_YOUR OBJECTIVE_
Which lines in the rows below contain the word "Image"? Pick out each of them and copy it.

[Data on locating visible targets]
· · · · · · ·

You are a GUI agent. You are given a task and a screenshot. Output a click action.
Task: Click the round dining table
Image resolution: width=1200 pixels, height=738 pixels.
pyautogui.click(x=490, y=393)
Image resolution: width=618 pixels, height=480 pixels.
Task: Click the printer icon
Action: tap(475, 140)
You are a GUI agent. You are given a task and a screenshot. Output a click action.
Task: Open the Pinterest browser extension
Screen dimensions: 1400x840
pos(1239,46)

· · · · · · ·

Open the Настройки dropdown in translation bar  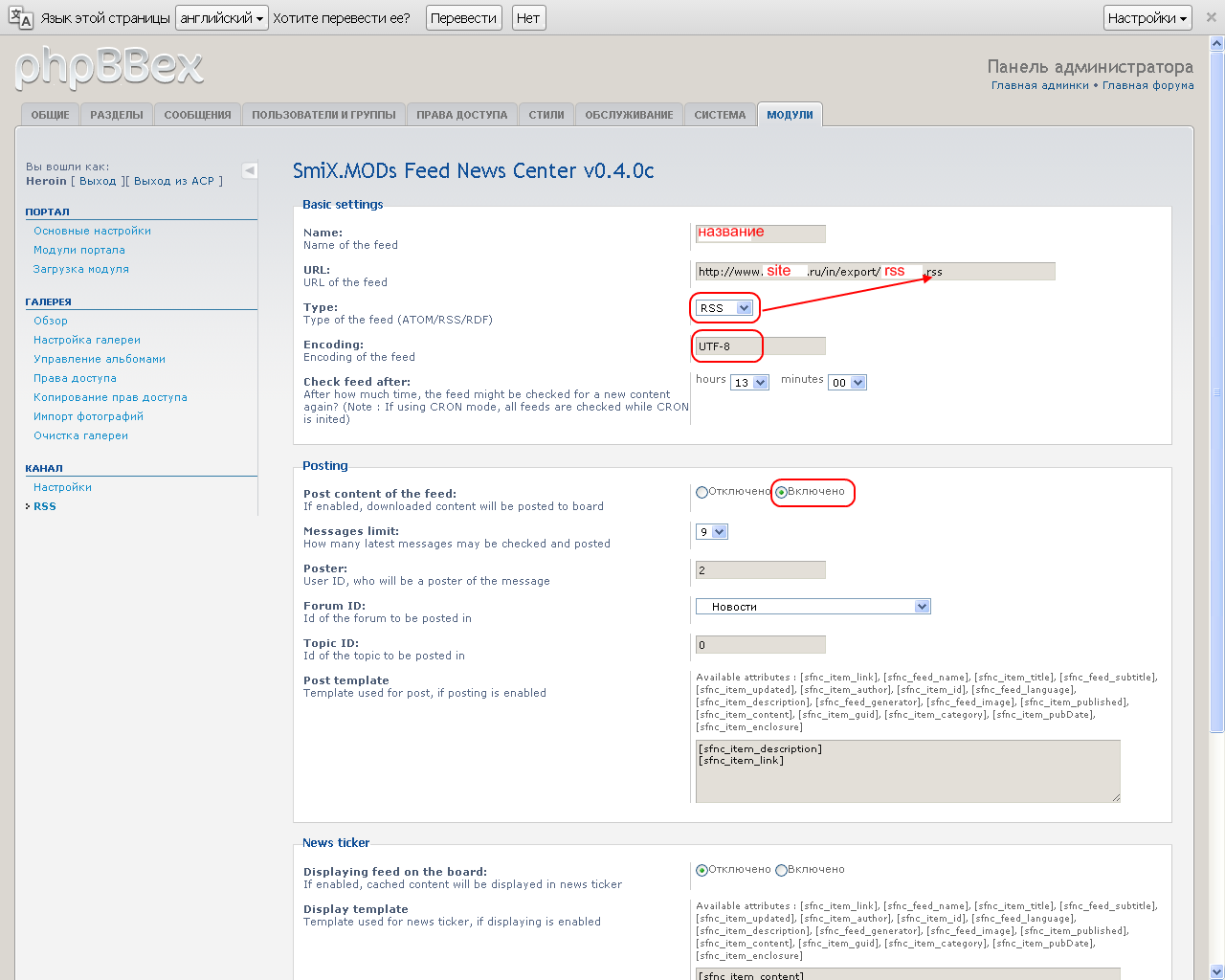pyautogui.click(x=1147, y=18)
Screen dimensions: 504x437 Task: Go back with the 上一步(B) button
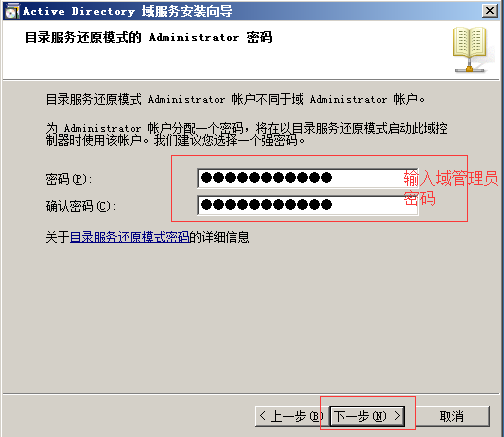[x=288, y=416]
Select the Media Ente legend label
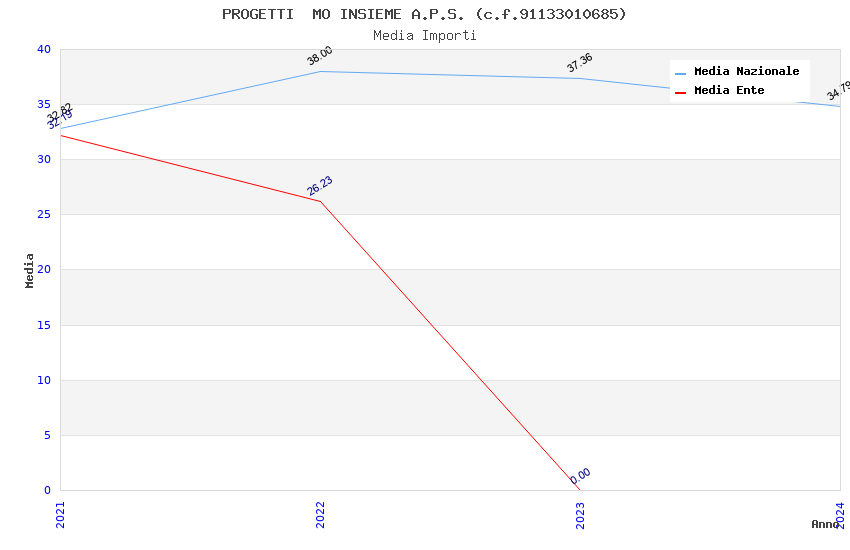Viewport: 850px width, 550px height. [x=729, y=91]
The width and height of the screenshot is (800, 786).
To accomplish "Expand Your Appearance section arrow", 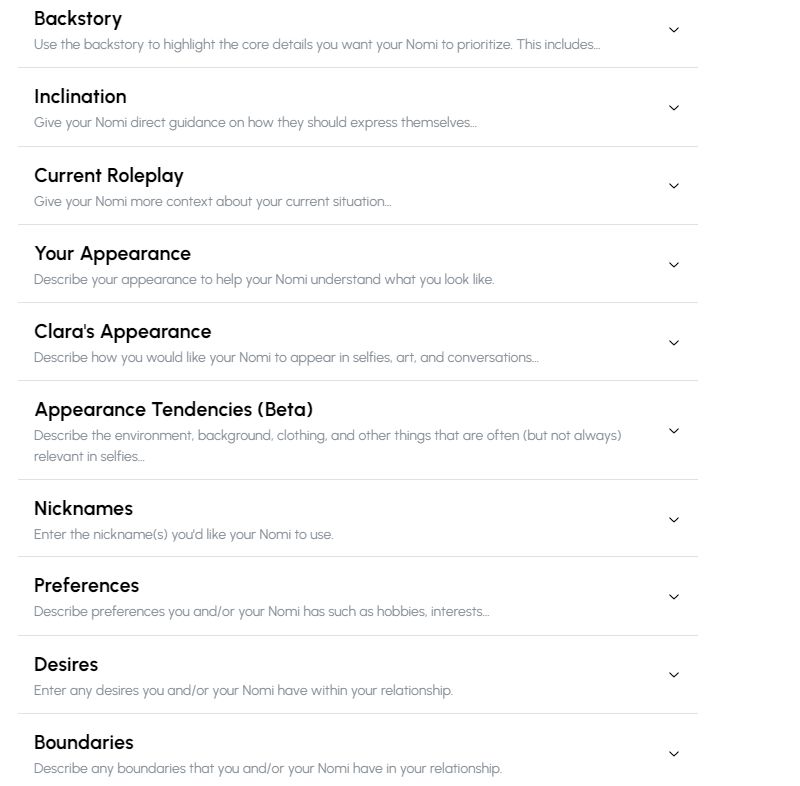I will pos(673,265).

· · · · · · ·

_OUTPUT_
Image resolution: width=1200 pixels, height=738 pixels.
Image resolution: width=618 pixels, height=480 pixels.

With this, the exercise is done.